Stock markets stopped rallying on Friday. Why’s that?
The global equity rally paused on Friday. U.S. stocks halted some of this week’s surge while the presidential election count continued. Contracts on the S&P 500 also plummeted down after the underlying index jumped by almost 2% on Thursday, heading for its best week since April. Meanwhile, futures on the tech-heavy Nasdaq 100, which traded higher by 9% this week, also declined.
On the other hand, Treasury yields climbed up higher after Federal Reserve officials kept interest rates near zero on Thursday. Investors are watching closely to U.S. payrolls data which is due later on Friday. The greenback tumbled down to a two-and-a-half-year low.
The Stoxx Europe 600 index tumbled down by 0.4%, while the S&P 500 futures lowered by 0.7%. The MSCI Asia Pacific Index surged forward by 0.6% and the MSCI Emerging Market Index soared by 0.4%.
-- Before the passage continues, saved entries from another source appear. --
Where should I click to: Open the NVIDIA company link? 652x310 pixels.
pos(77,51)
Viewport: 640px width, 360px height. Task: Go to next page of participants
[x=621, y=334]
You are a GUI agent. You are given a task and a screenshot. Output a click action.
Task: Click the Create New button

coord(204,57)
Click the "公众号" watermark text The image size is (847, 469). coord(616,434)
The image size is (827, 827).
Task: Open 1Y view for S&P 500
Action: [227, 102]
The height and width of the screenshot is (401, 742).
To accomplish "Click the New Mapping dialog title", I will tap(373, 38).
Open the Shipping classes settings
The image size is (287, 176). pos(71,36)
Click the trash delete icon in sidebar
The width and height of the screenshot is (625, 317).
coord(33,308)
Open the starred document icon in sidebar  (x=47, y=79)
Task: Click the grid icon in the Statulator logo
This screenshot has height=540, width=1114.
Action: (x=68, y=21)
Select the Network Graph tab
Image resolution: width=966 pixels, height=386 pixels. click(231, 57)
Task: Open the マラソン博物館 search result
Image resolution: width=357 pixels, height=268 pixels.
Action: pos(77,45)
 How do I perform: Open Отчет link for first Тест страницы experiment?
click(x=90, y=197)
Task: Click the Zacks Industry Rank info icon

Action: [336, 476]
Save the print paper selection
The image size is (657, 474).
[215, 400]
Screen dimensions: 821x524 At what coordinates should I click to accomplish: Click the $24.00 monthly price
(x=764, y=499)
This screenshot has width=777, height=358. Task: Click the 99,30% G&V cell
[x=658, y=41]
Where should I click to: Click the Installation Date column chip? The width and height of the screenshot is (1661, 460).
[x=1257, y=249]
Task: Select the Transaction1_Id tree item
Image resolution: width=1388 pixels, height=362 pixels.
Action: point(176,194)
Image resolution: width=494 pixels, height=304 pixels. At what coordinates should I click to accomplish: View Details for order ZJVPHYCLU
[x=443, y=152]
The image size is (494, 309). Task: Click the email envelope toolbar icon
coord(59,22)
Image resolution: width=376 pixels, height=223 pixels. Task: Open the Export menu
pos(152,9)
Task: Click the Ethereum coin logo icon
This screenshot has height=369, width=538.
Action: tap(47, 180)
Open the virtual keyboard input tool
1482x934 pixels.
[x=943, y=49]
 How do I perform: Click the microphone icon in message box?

In Europe, travel and technology stocks were among the biggest decliners in the Stoxx 600 Index. IT services firm Netcompany Group A/S plunged by more than 6% after a bad earnings report. Deutsche Lufthansa AG also dropped down by 7% amid a resurgence in Covid-19 cases. However, luxury goods maker Cie Financiere Richemont SA rallied by 12% after sales rebounded in China.
In U.S. states, votes are still being tallied. Thus far, Democrat Joe Biden is taking the lead in Georgia. He needs to win a handful of states to unseat President Donald Trump. However, the president questioned the credibility of the election. His challenge raises the prospect of a prolonged stalemate. At the same time, Republicans seem ready to retain control of the Senate.
What do analysts say?
Paul O’Connor, the head of multi-asset at Janus Henderson Investors, stated that the market reaction to the unfolding election news suggests that stock markets would prefer to see a constrained Biden presidency. He also added that the economic backdrop to this presidential election is one of an incomplete recovery. Global economy is still threatened by the continued spread of coronavirus in many major economies and fast-fading fiscal support measures.
The U.S. is the first country to surpass 100,000 Covid-19 infections in a single day. Federal Reserve Chairman Jerome Powell cautioned that mounting infection rates are a risk to the economic recovery. Furthermore, France spoke about a “violent” second wave as it joined other European countries, including Poland and Italy, in reporting new records in daily infections.
On Friday, crude oil dropped down, but gold climbed higher. Meanwhile, emerging-market stocks were on track for the fifth day of gains.